Ha mai avuto dei fidanzatini o delle amicizie speciali che i suoi genitori non hanno approvato?
«Ho avuto alcuni fidanzatini e mia mamma sapeva tutto. Ho anche frequentato ragazzi italiani ma avevo alcuni limiti, proprio come Phaim della serie televisiva “Bangla”. Per questo mi lasciavano, perché non potevo andare oltre. Sono scelte di vita e ritengo siano importanti».
Suo papà che ruolo ha avuto?
«Mio papà sapeva e mi lasciava scegliere da sola, così come lasciava scegliere i miei fratelli. Ci ha insegnato ad essere liberi, poiché sarà Allah a giudicarci. Mio fratello, ad esempio, è molto diverso da me. Lui ha uno stile di vita più vicino al canone medio occidentale, preferirebbe convivere che sposarsi e si beve tranquillamente la sua birretta. Io sono molto religiosa e non voglio vivere nel peccato. Credo alla vita ultraterrena e temo il giudizio di Allah».
Chi l’ha accompagnata nel primo approccio alla sessualità?
«Per prime furono le mie cugine a toccare questo discorso delicato. Ma ho potuto confrontarmi anche con mia mamma e con mio papà, sono persone molto aperte e con loro ho un rapporto libero ed amichevole».

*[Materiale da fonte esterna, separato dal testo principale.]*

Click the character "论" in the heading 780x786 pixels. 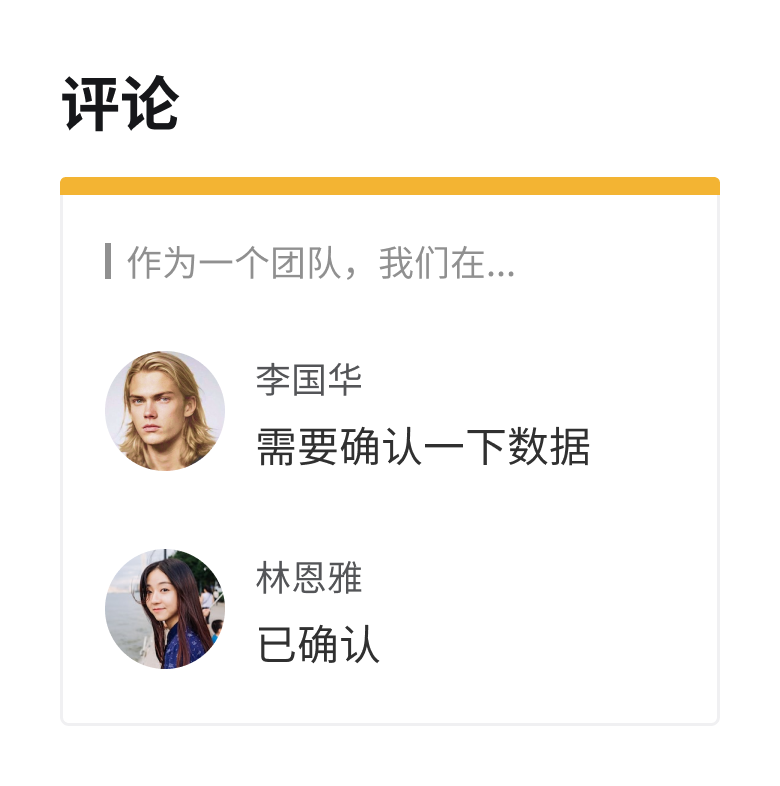150,104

Si ricorda di aver seguito dei corsi di educazione sessuale a scuola?
«Sì, in terza media. Fu uno dei primi progetti in questo senso».
Trova utile l’educazione di genere?
«Sì, molto».
Perché?
«I giovani devono iniziare a scoprire e, purtroppo, non tutti i genitori sono aperti come i miei. Ho visto alcune situazioni a scuola in cui mamme pakistane non volevano che i loro bambini approcciassero questo argomento e io, in qualità di educatrice, ho dovuto intervenire per spiegare l’importanza di questo percorso dicendo: “Non vorrete mai trovare le vostre figlie incinta o i vostri figli giovani padri”. Informare è importantissimo, è un discorso delicato ma che va affrontato in qualche modo».

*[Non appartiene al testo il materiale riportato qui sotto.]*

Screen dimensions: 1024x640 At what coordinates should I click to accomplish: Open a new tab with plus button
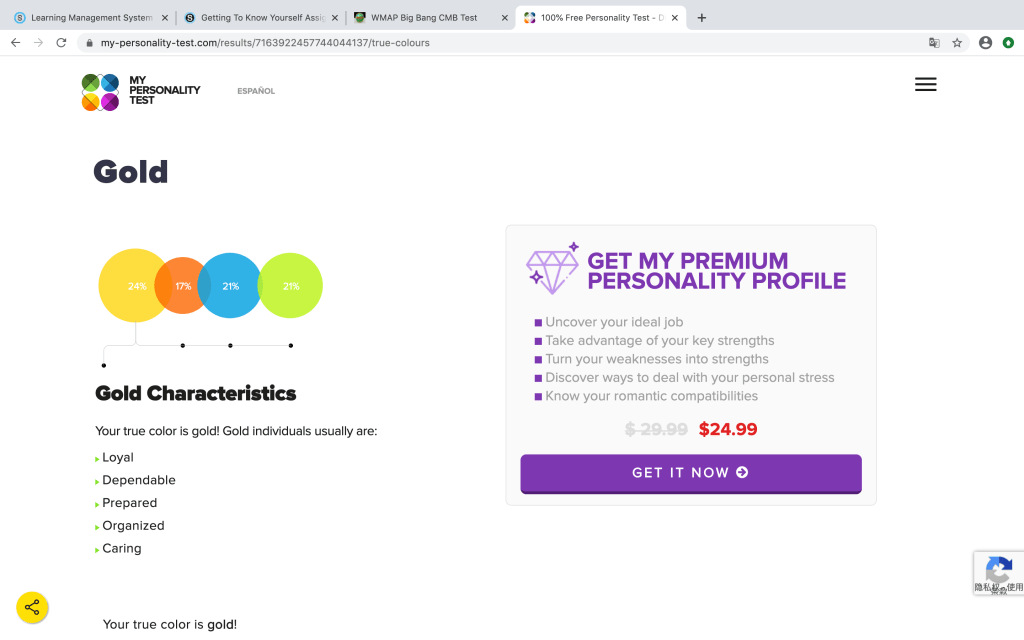[x=701, y=18]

Alla fine, ha sposato un bengalese come lei. Era una scelta ovvia?
«Sì, volevo scegliere una persona vicina alla mia mentalità. Lui mi è piaciuto subito, perché è molto praticante. Ci siamo conosciuti a Trento, lui frequentava l’università in città. Mi sono trovata subito bene. Siamo rimasti fidanzati per tre anni e poi, finiti gli studi, ci siamo sposati».
Come è stato questo fidanzamento?
«La prima volta l’ho invitato a casa a pranzo e cena per farlo conoscere alla mia famiglia».

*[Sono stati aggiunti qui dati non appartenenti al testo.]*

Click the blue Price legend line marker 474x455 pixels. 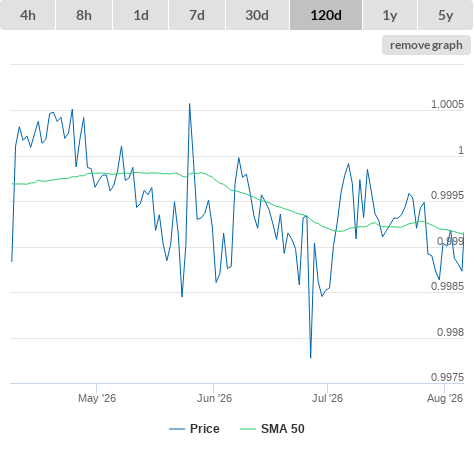point(177,429)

Poi uscivate insieme, facevate delle attività?
«A dire il vero stavamo più in famiglia che da soli. Io preferivo così, fino al giorno del matrimonio, perché mi sentivo più sicura. Sai, lo Shaytan (diavolo, ndr) sta sempre sulle nostre spalle (ride, ndr)».
Lei ha due figli di sette e nove anni, come pensa di rapportarsi con loro?
«Vorrei essere libera come hanno fatto i miei genitori con me. Vorrei che si confidassero con me anche se hanno una cotta per qualcuno. Se mi parlano e mi raccontano significa che si fidano di me e questo mi rasserena».
Userà la via religiosa?
«Non solo. Vorrei poter spiegare loro la sessualità in modo semplice, in modo che capiscano bene. Darò loro le istruzioni necessarie e loro saranno liberi di scegliere. Voglio che arrivino a capire da soli cosa devono fare ed eviteranno di andare a dormire dalla fidanzatina o dal fidanzatino senza dovermelo chiedere (ride, ndr)».